As reported by Mining Weekly last month, the electrolyser that will generate renewable hydrogen for the world’s largest hydrogen fuel cell electric vehicle project has been delivered to site by Nel Hydrogen Electrolyser, as part of the joint partnership with Engie and Anglo American, announced last year.
The 3.5 MW electrolyser is an alkaline electrolyser, which is not catalysed by PGMs, and not a proton exchange membrane (PEM) electrolyser, which makes use of both platinum and iridium. The alkaline electrolyser will split water into oxygen and the hydrogen that the large truck’s fuel cell will convert into electricity to power what will be the world’s largest fuel cell electric vehicle and the excess hydrogen will be stored for use at night or when solar radiation is poor.
The long-term target is to convert the entire fleet of haul trucks at Mogalakwena to hydrogen and to also introduce decarbonised hydrogen mobility at other Anglo American mines.
The use of alkaline electrolysis rather than a PEM electrolysis prompted his question:
Mining Weekly: Why is Anglo American Platinum not using PEM technology, given that PEM makes use of platinum and iridium and should be promoted at this crucial time of unfolding new technology?
"For a fast and efficient implementation of our Smart Power project at Mogalakwena, Engie could deliver us a plug-and-play integrated hydrogen system which uses an alkaline electrolyser. With scale, PEM electrolysers will be at least on par with alkaline for cost, so our market development activities will focus on PEM electrolysers, as we believe both technologies will co-exist in the market," Marais stated.
Mining Weekly: The ultralow-energy technology that replaces electricity-intensive smelting and refining – Kell technology – uses a fifth of the power, which makes a clean power link so much more feasible. Does Anglo American Platinum have a view on potentially converting to this technology?

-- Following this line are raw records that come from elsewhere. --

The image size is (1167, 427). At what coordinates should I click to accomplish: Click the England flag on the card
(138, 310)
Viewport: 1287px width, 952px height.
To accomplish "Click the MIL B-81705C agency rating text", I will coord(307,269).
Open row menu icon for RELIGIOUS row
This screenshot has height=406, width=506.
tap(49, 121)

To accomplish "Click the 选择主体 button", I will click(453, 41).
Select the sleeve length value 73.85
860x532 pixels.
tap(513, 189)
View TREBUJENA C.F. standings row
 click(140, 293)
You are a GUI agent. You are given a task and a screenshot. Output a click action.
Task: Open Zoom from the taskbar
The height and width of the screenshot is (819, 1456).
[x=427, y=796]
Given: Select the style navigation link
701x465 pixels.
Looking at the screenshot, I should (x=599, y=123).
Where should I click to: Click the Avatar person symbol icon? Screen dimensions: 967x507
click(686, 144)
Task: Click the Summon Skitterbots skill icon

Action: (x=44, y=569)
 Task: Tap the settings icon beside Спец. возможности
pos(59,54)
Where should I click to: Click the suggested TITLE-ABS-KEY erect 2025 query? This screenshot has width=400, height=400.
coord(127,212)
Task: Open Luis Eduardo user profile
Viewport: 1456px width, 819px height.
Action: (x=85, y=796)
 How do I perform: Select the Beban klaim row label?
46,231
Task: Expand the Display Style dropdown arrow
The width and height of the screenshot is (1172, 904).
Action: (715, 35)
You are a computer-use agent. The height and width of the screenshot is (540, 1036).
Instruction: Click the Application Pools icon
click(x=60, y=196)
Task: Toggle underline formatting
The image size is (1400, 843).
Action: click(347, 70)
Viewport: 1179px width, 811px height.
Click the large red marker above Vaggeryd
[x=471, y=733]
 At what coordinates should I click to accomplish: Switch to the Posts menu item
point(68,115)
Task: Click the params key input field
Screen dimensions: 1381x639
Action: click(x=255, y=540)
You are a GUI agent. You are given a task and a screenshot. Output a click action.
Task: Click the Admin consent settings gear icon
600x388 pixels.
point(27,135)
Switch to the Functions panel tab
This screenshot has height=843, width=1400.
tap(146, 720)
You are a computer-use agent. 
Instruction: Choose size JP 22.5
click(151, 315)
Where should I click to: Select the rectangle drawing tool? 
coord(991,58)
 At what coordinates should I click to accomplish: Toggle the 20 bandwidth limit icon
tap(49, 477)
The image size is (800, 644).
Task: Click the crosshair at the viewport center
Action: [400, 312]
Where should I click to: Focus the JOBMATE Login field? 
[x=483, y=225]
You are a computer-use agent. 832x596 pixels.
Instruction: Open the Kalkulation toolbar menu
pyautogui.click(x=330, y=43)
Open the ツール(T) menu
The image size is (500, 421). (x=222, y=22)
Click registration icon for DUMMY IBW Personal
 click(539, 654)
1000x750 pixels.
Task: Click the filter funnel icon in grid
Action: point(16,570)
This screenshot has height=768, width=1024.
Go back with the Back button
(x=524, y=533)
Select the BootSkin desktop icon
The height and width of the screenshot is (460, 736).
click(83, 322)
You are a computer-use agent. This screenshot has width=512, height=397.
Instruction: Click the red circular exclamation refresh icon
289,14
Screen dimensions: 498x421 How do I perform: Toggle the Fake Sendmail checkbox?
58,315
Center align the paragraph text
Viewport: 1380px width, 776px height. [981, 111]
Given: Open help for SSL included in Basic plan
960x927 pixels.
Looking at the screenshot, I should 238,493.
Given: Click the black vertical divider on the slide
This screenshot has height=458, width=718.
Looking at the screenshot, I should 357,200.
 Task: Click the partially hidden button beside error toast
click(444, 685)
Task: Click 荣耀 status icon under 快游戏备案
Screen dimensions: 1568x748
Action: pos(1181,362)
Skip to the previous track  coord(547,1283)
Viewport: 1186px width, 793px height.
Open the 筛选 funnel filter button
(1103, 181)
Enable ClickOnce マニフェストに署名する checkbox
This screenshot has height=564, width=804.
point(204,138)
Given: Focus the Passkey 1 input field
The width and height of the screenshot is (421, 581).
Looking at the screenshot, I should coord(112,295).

"We continue to watch the development of Kell technology with interest," was the company's response.
As has been pointed out by Lifezone director and Kell developer Keith Liddell, smelting and refining PGMs in South Africa requires 5 000 GWh of Eskom power support a year. If Kell replaced the current pyrometallurgical processes, nearly 4 000 GWh a year could be returned to the South African power pool.
Using renewable energy to power the Kell technology would result in optimum decarbonisation and lowering the high demand South Africa’s PGM mining companies place on Eskom’s coal-fired electricity.
End products can be customised, 99.95% refining can take place on site, and cobalt, which is destroyed in the current process, can be recovered.